## WORK ITEM
Exclude the pictures and reproduce exactly the lines that run from the one holding "The height and" to the end of the entries below.

-- RECORDS SUPPLIED follows --

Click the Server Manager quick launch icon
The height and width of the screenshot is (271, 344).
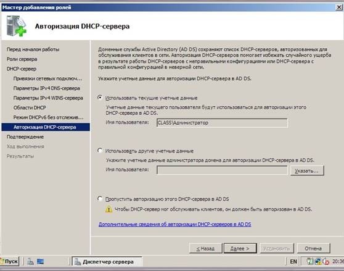click(30, 261)
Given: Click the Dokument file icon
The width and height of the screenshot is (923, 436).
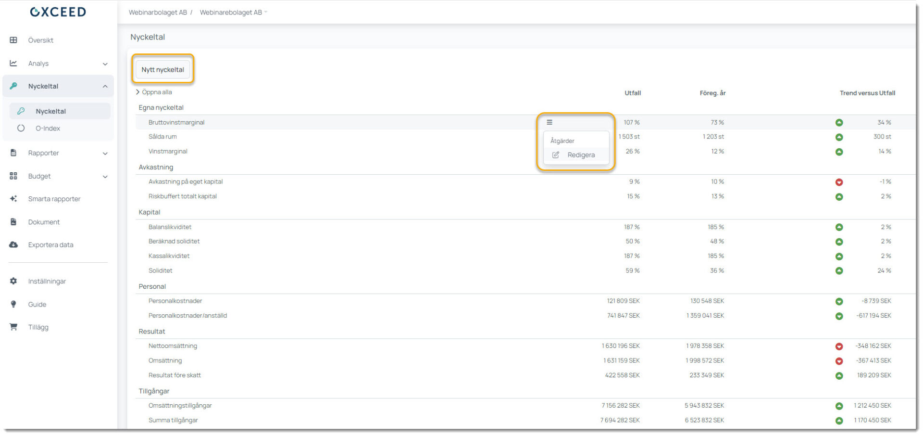Looking at the screenshot, I should 13,222.
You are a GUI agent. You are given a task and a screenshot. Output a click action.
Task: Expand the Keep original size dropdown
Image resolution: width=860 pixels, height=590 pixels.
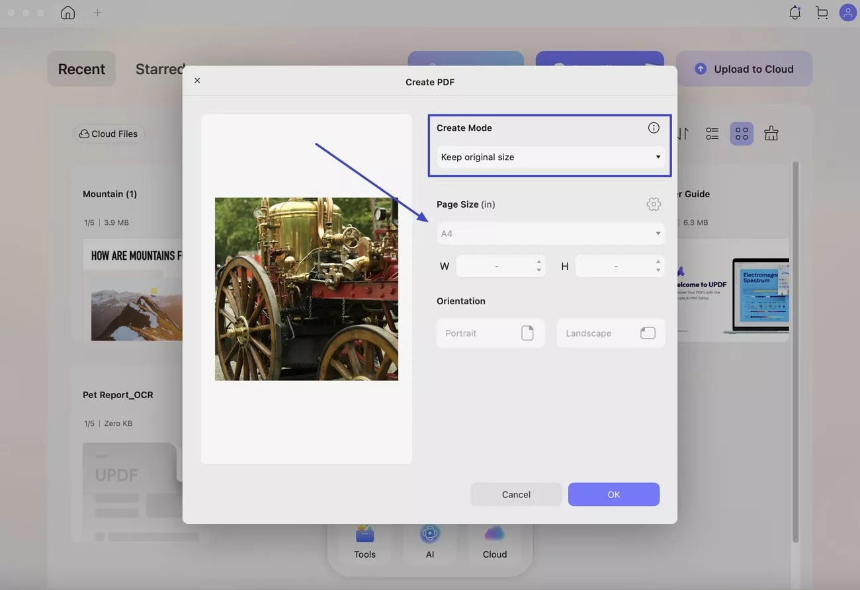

-- RECORDS SUPPLIED concluded --

## FINAL ANSWER
The height and width of the screenshot is (271, 344).
click(30, 261)
Given: Click the Dokument file icon
The width and height of the screenshot is (923, 436).
Looking at the screenshot, I should 13,222.
You are a GUI agent. You are given a task and a screenshot. Output a click action.
Task: Expand the Keep original size dropdown
Image resolution: width=860 pixels, height=590 pixels.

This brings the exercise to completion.